@un primate
Je serais curieux de savoir quelles conneries de sa part tu as repérées, Maq.
Je me permets de donner mon point de vue.
Delavier ne dit aucune connerie et son système est parfaitement cohérent... parfois trop, peut-être. Il tend à surestimer la valeur de la fonction. Or, on sait que certaines mutations ne répondent pas à une nécessité adaptative mais se produisent par simple distribution aléatoire : la nature lance des "ballons d’essai" et la sélection écarte ensuite les combinaisons les plus défavorables ou les plus coûteuses sur le plan énergétique. L’animal le plus adapté, le plus fonctionnel, n’est pas forcément le vainqueur du point de vue de l’évolution. Certaines créatures marécageuses ou abyssales qui n’ont pas évolué depuis des centaines de millions d’années sont "parfaites" si on retient seulement le critère fonctionnel. C’est le paradoxe de la disparition des espèces suradaptées à leur milieu : la moindre introduction d’une nouvelle variable dans l’environnement (incident cosmique, changement du climat, etc.) peut détrôner une espèce installée en haut de la pyramide évolutionniste ou réfugiée dans un sanctuaire écologique (pas de prédateur), voire entraîner sa disparition rapide (intégralité des dinosaures terrestres).
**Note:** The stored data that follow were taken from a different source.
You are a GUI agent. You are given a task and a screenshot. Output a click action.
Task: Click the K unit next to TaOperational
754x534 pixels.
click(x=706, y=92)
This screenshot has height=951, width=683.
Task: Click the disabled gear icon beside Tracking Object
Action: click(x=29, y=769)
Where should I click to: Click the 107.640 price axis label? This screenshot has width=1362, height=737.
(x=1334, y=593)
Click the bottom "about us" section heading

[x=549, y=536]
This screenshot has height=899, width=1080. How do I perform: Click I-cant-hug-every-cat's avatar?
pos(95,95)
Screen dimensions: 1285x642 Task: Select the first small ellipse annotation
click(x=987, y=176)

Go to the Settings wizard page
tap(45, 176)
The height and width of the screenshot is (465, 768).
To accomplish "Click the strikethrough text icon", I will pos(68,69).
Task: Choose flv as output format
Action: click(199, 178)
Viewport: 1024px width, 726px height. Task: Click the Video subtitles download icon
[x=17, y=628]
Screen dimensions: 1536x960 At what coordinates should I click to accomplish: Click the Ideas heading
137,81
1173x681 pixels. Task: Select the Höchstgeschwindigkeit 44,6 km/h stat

Delavier prête quasiment à la nature une sorte de rationalité intrinsèque... or c’est l’homme qui produit a posteriori cette rationalité en tentant d’interpréter la nature et d’y voir des lois immuables. En science, on appelle cela le biais cognitif de l’observateur (je crois) dont le regard et la présence altère toujours un peu les conditions d’observations ou d’expérimentation.